- _WORK TASK_: Only the lines below starting at the one containing "Task: Get link via chain icon" and ending at the one containing "Delete the nginx" belong in the answer, each copied exactly.

- _INFORMATION PROVIDED_:

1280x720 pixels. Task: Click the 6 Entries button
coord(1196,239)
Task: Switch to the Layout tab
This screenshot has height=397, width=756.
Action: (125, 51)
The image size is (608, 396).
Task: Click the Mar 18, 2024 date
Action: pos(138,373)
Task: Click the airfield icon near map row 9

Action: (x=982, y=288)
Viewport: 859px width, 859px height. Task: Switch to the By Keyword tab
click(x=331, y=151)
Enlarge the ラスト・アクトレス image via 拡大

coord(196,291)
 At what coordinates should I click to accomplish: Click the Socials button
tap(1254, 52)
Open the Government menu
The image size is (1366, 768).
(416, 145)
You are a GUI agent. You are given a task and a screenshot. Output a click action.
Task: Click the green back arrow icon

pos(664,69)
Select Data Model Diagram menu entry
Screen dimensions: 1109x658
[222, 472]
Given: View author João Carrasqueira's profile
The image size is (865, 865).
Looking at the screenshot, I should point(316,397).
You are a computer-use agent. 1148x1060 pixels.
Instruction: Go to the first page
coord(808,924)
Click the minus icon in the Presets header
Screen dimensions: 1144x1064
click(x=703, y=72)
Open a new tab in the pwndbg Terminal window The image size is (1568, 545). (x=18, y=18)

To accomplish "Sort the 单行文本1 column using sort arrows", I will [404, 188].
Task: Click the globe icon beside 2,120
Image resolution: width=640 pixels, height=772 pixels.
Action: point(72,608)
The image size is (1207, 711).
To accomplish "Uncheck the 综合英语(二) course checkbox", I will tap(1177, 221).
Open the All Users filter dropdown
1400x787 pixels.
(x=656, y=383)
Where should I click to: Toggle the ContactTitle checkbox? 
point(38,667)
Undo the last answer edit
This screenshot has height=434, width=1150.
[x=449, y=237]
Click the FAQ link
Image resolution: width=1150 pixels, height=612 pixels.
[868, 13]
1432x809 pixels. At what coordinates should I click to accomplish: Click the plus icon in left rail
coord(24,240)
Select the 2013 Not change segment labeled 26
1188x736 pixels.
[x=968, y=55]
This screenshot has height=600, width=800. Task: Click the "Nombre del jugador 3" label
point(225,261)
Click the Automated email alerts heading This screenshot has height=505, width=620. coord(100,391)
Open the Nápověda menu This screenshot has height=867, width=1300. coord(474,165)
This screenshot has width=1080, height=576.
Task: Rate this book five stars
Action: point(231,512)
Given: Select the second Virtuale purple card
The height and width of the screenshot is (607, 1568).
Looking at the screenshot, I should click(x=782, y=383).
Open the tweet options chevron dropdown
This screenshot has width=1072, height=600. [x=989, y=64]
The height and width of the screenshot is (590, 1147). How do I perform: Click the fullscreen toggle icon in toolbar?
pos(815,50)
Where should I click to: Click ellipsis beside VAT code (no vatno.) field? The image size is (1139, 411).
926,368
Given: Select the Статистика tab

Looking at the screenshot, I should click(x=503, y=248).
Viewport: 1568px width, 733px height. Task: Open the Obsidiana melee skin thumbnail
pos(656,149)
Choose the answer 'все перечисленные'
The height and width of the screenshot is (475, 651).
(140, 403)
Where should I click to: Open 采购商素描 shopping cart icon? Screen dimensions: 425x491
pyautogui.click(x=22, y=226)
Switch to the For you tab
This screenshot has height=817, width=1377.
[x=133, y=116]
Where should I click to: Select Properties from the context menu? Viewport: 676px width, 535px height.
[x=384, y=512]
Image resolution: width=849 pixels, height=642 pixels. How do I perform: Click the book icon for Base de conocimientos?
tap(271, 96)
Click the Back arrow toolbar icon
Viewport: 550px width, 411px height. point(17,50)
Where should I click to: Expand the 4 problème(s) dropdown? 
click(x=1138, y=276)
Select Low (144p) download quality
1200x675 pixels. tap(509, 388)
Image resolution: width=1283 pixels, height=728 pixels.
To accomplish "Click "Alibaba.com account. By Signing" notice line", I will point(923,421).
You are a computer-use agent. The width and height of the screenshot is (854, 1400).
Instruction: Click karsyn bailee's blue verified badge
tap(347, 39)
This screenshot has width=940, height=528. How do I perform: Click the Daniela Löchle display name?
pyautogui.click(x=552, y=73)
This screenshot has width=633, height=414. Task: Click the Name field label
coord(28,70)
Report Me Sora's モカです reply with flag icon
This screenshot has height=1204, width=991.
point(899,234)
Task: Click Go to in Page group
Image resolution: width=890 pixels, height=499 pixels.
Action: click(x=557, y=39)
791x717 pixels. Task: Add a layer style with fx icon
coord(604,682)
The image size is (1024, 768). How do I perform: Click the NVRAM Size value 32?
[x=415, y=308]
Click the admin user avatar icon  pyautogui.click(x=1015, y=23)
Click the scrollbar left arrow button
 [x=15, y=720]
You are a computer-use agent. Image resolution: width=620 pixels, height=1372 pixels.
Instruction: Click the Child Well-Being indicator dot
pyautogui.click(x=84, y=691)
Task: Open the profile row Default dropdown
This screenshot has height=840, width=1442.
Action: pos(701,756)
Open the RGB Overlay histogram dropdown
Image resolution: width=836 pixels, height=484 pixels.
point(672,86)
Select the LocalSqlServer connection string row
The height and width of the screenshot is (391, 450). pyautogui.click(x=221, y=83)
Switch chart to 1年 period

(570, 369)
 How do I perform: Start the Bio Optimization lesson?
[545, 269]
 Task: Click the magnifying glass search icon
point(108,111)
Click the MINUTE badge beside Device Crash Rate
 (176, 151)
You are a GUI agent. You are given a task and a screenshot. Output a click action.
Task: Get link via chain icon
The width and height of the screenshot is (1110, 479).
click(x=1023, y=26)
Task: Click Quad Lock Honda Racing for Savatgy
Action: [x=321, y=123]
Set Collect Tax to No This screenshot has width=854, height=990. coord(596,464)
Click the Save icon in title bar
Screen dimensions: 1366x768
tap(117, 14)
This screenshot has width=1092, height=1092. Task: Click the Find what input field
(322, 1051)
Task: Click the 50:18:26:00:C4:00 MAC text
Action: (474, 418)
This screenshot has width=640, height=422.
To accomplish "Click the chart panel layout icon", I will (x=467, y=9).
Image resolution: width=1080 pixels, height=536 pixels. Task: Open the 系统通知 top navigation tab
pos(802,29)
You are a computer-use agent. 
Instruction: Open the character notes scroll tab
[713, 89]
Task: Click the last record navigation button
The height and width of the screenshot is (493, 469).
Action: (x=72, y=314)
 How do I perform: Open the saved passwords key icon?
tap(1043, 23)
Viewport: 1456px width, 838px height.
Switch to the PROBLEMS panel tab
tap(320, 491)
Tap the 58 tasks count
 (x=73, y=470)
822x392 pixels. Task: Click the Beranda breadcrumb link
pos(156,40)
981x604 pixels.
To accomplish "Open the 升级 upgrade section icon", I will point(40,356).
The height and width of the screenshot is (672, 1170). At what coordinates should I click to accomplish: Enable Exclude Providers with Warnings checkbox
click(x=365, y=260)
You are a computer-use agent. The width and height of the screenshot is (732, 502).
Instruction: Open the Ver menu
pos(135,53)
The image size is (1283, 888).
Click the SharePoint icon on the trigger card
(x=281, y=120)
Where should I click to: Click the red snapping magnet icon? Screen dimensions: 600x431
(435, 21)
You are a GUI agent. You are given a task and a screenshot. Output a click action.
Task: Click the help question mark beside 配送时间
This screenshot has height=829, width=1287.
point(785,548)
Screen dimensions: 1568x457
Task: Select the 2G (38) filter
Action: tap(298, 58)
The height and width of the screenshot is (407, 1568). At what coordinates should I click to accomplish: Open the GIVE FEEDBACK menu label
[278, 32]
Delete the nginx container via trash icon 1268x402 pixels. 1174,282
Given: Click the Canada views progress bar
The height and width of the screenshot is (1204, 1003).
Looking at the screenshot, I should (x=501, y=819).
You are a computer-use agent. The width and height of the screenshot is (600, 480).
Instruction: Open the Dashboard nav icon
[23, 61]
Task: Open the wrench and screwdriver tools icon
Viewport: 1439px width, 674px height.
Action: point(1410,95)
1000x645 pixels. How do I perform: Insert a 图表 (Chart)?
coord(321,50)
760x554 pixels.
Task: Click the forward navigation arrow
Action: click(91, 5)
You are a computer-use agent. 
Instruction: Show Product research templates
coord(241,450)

- _RESPONSE TO THE EXERCISE_:
Task: Get link via chain icon
The width and height of the screenshot is (1110, 479).
click(x=1023, y=26)
Task: Click Quad Lock Honda Racing for Savatgy
Action: [x=321, y=123]
Set Collect Tax to No This screenshot has width=854, height=990. coord(596,464)
Click the Save icon in title bar
Screen dimensions: 1366x768
tap(117, 14)
This screenshot has width=1092, height=1092. Task: Click the Find what input field
(322, 1051)
Task: Click the 50:18:26:00:C4:00 MAC text
Action: (474, 418)
This screenshot has width=640, height=422.
To accomplish "Click the chart panel layout icon", I will (x=467, y=9).
Image resolution: width=1080 pixels, height=536 pixels. Task: Open the 系统通知 top navigation tab
pos(802,29)
You are a computer-use agent. 
Instruction: Open the character notes scroll tab
[713, 89]
Task: Click the last record navigation button
The height and width of the screenshot is (493, 469).
Action: (x=72, y=314)
 How do I perform: Open the saved passwords key icon?
tap(1043, 23)
Viewport: 1456px width, 838px height.
Switch to the PROBLEMS panel tab
tap(320, 491)
Tap the 58 tasks count
 (x=73, y=470)
822x392 pixels. Task: Click the Beranda breadcrumb link
pos(156,40)
981x604 pixels.
To accomplish "Open the 升级 upgrade section icon", I will point(40,356).
The height and width of the screenshot is (672, 1170). At what coordinates should I click to accomplish: Enable Exclude Providers with Warnings checkbox
click(x=365, y=260)
You are a computer-use agent. The width and height of the screenshot is (732, 502).
Instruction: Open the Ver menu
pos(135,53)
The image size is (1283, 888).
Click the SharePoint icon on the trigger card
(x=281, y=120)
Where should I click to: Click the red snapping magnet icon? Screen dimensions: 600x431
(435, 21)
You are a GUI agent. You are given a task and a screenshot. Output a click action.
Task: Click the help question mark beside 配送时间
This screenshot has height=829, width=1287.
point(785,548)
Screen dimensions: 1568x457
Task: Select the 2G (38) filter
Action: tap(298, 58)
The height and width of the screenshot is (407, 1568). At what coordinates should I click to accomplish: Open the GIVE FEEDBACK menu label
[278, 32]
Delete the nginx container via trash icon 1268x402 pixels. 1174,282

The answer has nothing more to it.